Madhav Dhakal, a hydrological analyst at the International Centre for Integrated Mountain Development, said that riverbed farming, or silt farming, “was introduced and targeted towards marginalised and flood-affected (due to riverbank erosion) communities”.
“Degraded land was utilised to generate income for poor communities and also for families displaced by recurrent flood events,” said Dhakal. “Extreme events like floods and droughts are common challenges but also increasing in frequency and intensity as a result of climate change. In that regard, riverbed farming can be an effective adaptation strategy for flood-affected farmers to generate income from state-owned land.”

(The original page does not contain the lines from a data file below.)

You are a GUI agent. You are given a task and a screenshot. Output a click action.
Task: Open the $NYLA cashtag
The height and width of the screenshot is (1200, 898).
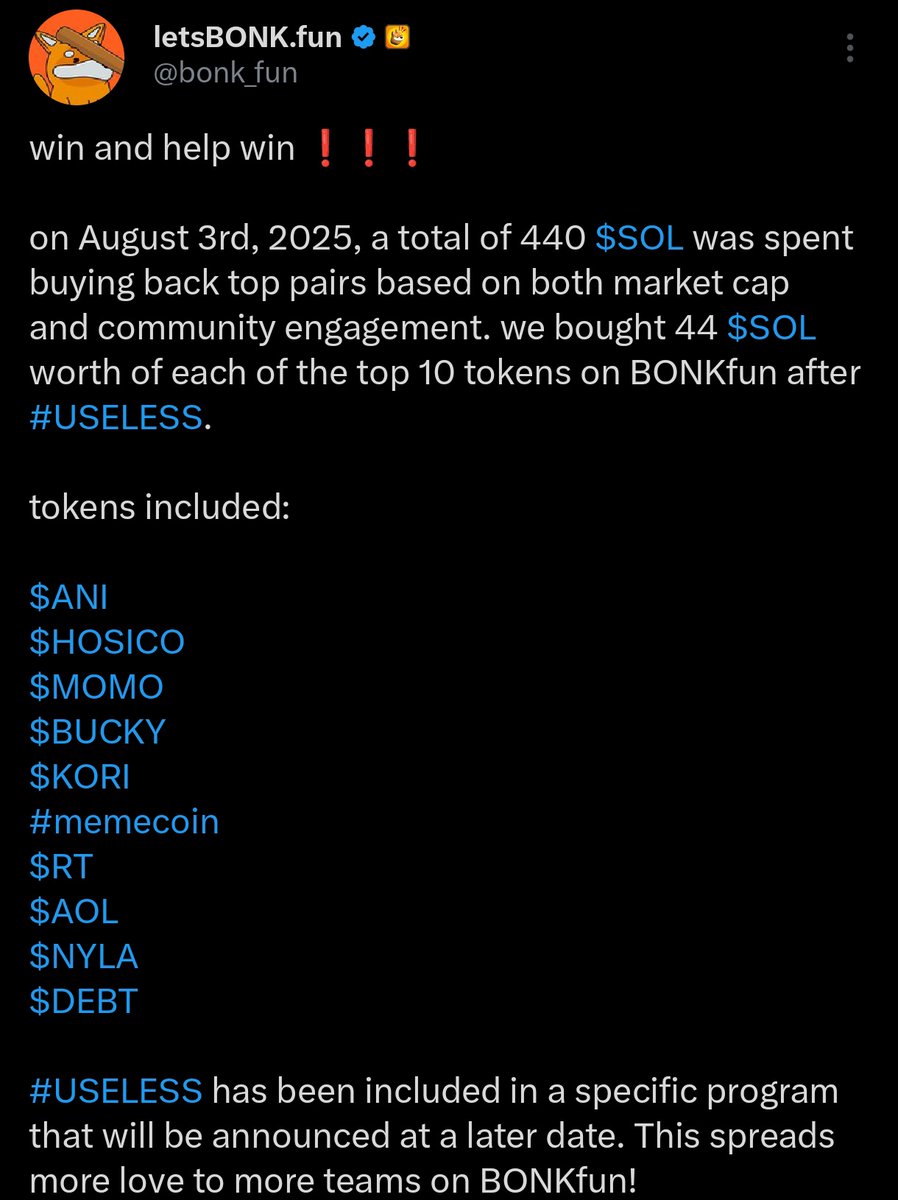[84, 957]
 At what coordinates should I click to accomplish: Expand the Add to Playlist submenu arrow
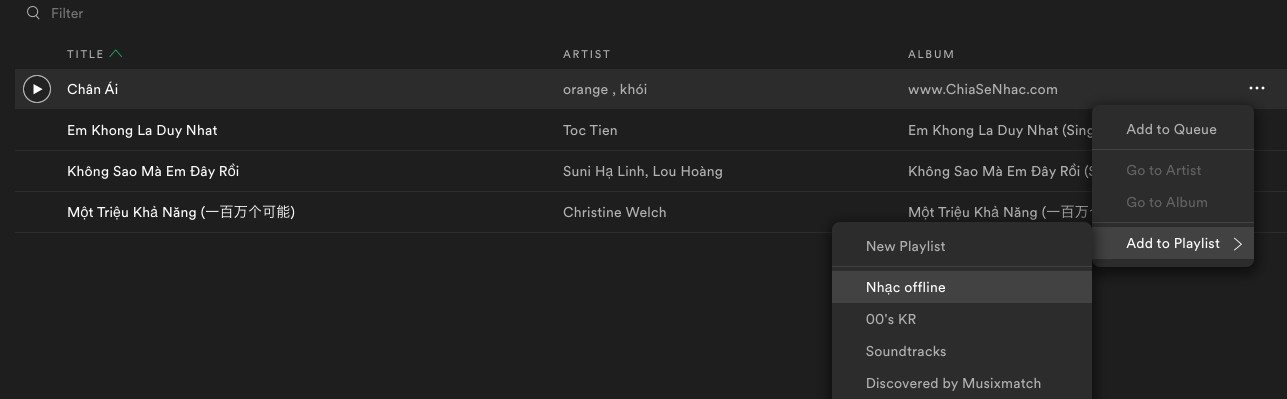tap(1238, 243)
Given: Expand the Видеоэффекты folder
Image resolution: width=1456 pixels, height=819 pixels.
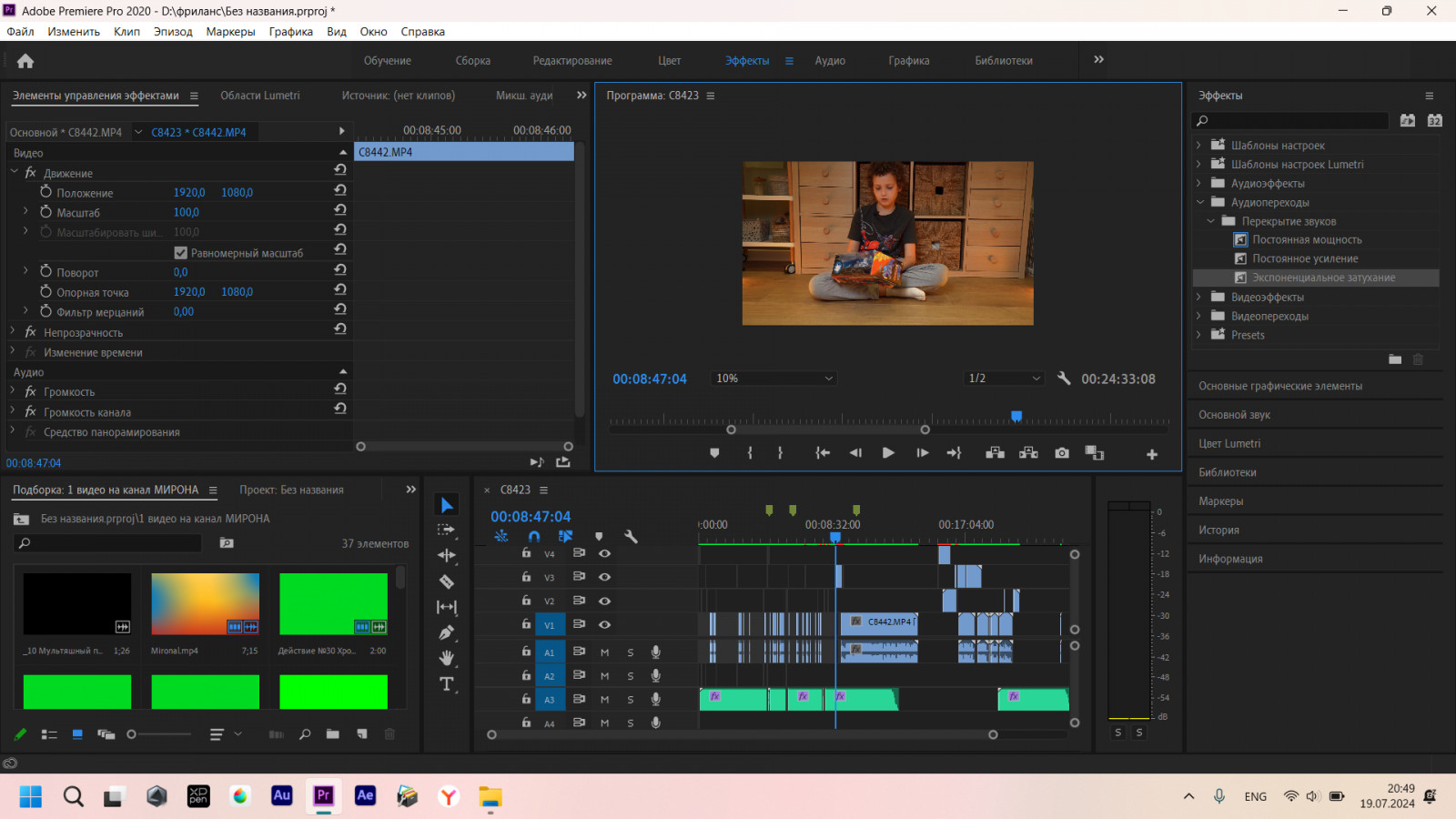Looking at the screenshot, I should (1198, 297).
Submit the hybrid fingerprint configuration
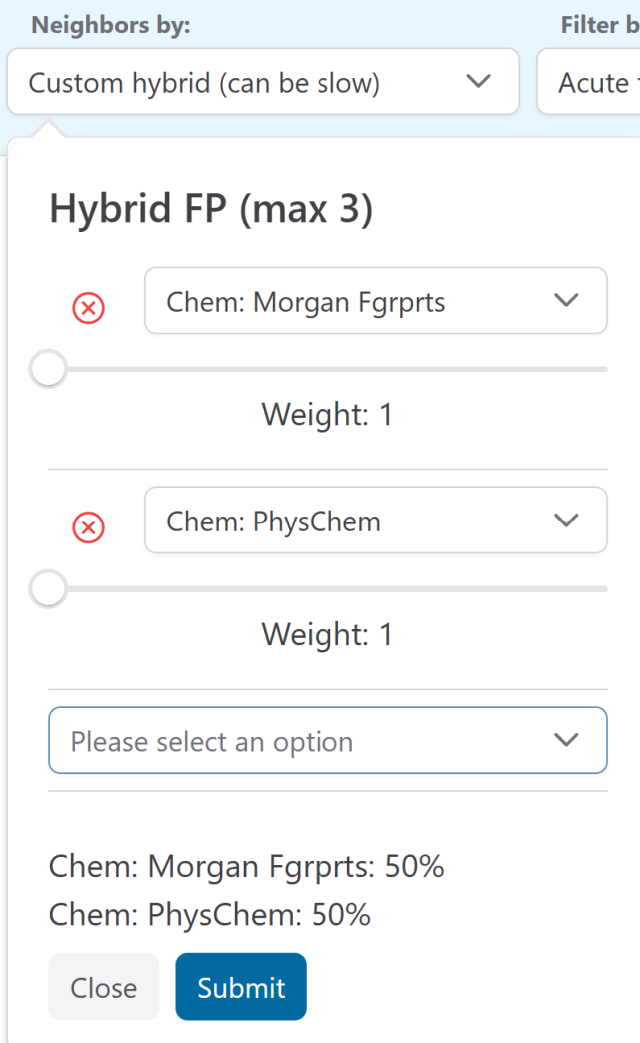 click(x=240, y=986)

Sandip Subedi, horticulture development officer at Nepal’s National Centre for Potato, Vegetable and Spice Crop Development, said sandbanks are fertile land for growing crops. “The clay mixed with the sand retains moisture that can provide nutrients and water,” he said.

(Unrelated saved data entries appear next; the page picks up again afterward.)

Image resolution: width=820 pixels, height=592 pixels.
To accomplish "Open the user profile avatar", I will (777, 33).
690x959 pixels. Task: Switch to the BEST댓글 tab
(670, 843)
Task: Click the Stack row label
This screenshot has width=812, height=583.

Flooding creates new wetlands
The Kamala frequently floods, affecting both Nepal and India. To manage this, 14 years ago construction started on embankments on both sides of the river between the East-West Highway and the border with India. The work was completed two years ago. But the embankments meant the river could not spill over its banks and release the sediment it carries. As a result, silt built up on the riverbed and the river level rose.

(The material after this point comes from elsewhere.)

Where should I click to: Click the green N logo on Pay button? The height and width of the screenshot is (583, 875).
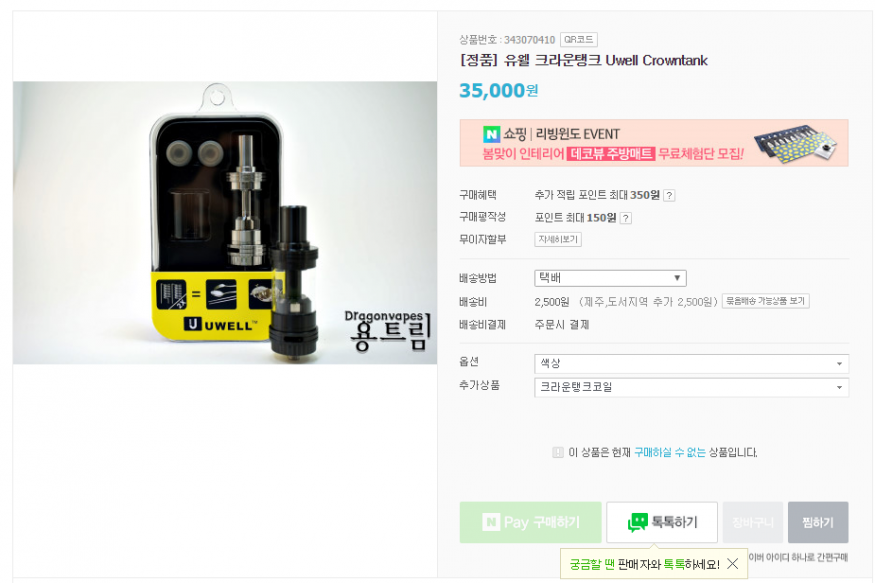pos(491,522)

According to Bikram Yadav, the coordinator of Save Kamala River Campaign, the rising level of the river led it to overflow its embankment in the Kamala area. In 2007, it flooded its old course.
The river was diverted back into the embankments, but the flooding created a huge wetland about 8 kilometres long along the Nepal-India border. It is now home to birds, wild boar and nilgai (blue bull), the largest Asian antelope.
As people have started to cultivate the land they have come into conflict with these animals, especially wild boar and nilgai. There is no management protocol, as the cultivators have no formal rights over the government-owned land. The government has so far ignored the issue.
Neba and Banarsi Das, from Paterwa village in Dhanusha district, have grown bitter gourd, watermelon and cucumber on the Kalama riverbank for 10 years.
“The cucumbers are ready now, I am harvesting them once a week to sell in the local bazaar in my village. We have to guard them 24 hours a day; if we are away, the herd of nilgai will eat our hard work in a few minutes. During the night the wild boars will destroy it,” said Neba.
As the government promotes riverbed farming to build resilience in the face of climate change, the issue of conflict with wildlife is yet to receive the serious attention it is due.